◆ Given records ◆
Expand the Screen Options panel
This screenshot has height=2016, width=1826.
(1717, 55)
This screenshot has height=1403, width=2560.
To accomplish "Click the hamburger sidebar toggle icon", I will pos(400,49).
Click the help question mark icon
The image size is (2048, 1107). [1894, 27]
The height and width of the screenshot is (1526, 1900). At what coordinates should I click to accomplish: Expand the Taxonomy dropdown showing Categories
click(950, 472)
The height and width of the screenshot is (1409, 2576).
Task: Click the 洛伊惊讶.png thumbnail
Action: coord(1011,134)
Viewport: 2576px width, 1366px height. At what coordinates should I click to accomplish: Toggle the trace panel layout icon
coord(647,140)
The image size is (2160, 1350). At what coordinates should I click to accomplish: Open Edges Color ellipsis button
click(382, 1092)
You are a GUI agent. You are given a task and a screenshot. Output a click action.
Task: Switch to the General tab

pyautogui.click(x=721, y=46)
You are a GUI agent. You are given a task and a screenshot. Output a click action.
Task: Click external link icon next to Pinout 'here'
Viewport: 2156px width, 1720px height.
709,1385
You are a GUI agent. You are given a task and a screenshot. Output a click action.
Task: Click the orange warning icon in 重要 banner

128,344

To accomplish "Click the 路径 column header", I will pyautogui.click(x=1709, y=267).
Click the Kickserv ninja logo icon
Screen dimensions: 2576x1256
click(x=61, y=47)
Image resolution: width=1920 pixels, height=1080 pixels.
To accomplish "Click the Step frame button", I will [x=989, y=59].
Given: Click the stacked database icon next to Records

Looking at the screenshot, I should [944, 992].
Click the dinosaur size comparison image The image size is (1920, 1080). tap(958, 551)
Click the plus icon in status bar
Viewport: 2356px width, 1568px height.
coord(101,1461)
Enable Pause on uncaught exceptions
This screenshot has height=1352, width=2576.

◆ Task objective ◆
Please repeat the listing exactly, with nothing left out.

◆ Task solution ◆
Expand the Screen Options panel
This screenshot has height=2016, width=1826.
(1717, 55)
This screenshot has height=1403, width=2560.
To accomplish "Click the hamburger sidebar toggle icon", I will pos(400,49).
Click the help question mark icon
The image size is (2048, 1107). [1894, 27]
The height and width of the screenshot is (1526, 1900). At what coordinates should I click to accomplish: Expand the Taxonomy dropdown showing Categories
click(950, 472)
The height and width of the screenshot is (1409, 2576).
Task: Click the 洛伊惊讶.png thumbnail
Action: coord(1011,134)
Viewport: 2576px width, 1366px height. At what coordinates should I click to accomplish: Toggle the trace panel layout icon
coord(647,140)
The image size is (2160, 1350). At what coordinates should I click to accomplish: Open Edges Color ellipsis button
click(382, 1092)
You are a GUI agent. You are given a task and a screenshot. Output a click action.
Task: Switch to the General tab

pyautogui.click(x=721, y=46)
You are a GUI agent. You are given a task and a screenshot. Output a click action.
Task: Click external link icon next to Pinout 'here'
Viewport: 2156px width, 1720px height.
709,1385
You are a GUI agent. You are given a task and a screenshot. Output a click action.
Task: Click the orange warning icon in 重要 banner

128,344

To accomplish "Click the 路径 column header", I will pyautogui.click(x=1709, y=267).
Click the Kickserv ninja logo icon
Screen dimensions: 2576x1256
click(x=61, y=47)
Image resolution: width=1920 pixels, height=1080 pixels.
To accomplish "Click the Step frame button", I will [x=989, y=59].
Given: Click the stacked database icon next to Records

Looking at the screenshot, I should [944, 992].
Click the dinosaur size comparison image The image size is (1920, 1080). tap(958, 551)
Click the plus icon in status bar
Viewport: 2356px width, 1568px height.
coord(101,1461)
Enable Pause on uncaught exceptions
This screenshot has height=1352, width=2576.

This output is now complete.